The Illinois court had no trouble disposing of UCH’s argument that it was entitled to the exemption. The court held that the exemption protects only those situations where “a group of employers negotiates collectively with a union representing all of the group’s employees.” Reed, 2007 WL 967932, at *3. In contrast, UCH sought exemption for its participation in “multi-employer conduct occurring outside the context of any collective bargaining scenario.” Id. The Reed court adopted the reasoning of a federal district court in New York that reached the same result in December 2006. See Unger v. Albany Med. Ctr., No. 06-CV-765-TJM-DRH (N.D.N.Y. Dec. 11, 2006). As the Unger court noted, simply because a hospital has entered a collective bargaining agreement, it cannot provide its wage information to other hospitals in an attempt to cap wages in the market. Reed, 2007 WL 967932, at *5.
This preliminary ruling is troubling, and obviously still subject to appeal. In the meantime, it serves as a reminder that health care employers need to consider many different laws and regulations which impact their ability to obtain comparative wage information from each other. Significantly, the National Labor Relations Act may enable unionized employers to request from their unions copies of contracts (which of course contain wage information) that union has with other health care facilities, as part of the union’s obligation to share information relevant and necessary to the collective bargaining process. However, until Reed is resolved through trial (and possibly appeal), unionized employers should obtain legal advice before sharing either proposed or current wage information with non-union employers.

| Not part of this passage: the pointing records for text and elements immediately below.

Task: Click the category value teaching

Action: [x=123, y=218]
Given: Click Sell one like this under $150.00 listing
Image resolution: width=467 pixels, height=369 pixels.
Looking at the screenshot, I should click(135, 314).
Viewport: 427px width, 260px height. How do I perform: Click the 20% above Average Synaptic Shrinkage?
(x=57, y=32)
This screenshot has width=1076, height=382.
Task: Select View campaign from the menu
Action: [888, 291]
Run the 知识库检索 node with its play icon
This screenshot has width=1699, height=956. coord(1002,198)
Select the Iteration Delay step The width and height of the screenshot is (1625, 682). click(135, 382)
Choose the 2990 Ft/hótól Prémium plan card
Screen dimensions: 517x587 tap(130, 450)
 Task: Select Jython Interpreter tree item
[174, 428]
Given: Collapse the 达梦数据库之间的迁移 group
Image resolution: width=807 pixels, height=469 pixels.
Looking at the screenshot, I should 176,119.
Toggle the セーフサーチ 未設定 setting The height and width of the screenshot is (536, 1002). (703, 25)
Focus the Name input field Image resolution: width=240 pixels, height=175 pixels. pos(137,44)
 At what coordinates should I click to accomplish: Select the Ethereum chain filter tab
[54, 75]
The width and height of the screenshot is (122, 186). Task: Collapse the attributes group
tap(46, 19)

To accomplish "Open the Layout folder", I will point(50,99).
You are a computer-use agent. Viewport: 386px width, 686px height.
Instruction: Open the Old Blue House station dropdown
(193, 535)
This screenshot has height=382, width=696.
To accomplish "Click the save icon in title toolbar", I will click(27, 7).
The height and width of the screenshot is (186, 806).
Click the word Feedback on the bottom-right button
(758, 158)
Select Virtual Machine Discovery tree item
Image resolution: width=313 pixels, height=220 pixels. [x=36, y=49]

In addition, private-sector health care employers, unionized and non-union, should remember that in addition to the “nonstatutory exception” discussed in Reed, there is a safe harbor under the antitrust laws that allows employers to share wage information with a third party (like an association or compensation consultant) conducting a wage survey. This safe harbor requires that the survey be managed by the third party, that the wage information be more than three months old, that at least five providers participate and no one provider’s data represent more than 25 percent of any one statistic (on a weighted basis), and that the wage information be reported back to the participants only in a way that does not allow those receiving the survey results to identify any particular participant’s wage rates.
Sharing of wage information among private, nonprofit or for profit, health care employers, should not be undertaken outside of a formal wage or salary survey, and competitors who are not members of a multi-employer bargaining unit should never agree on what to pay their respective employees.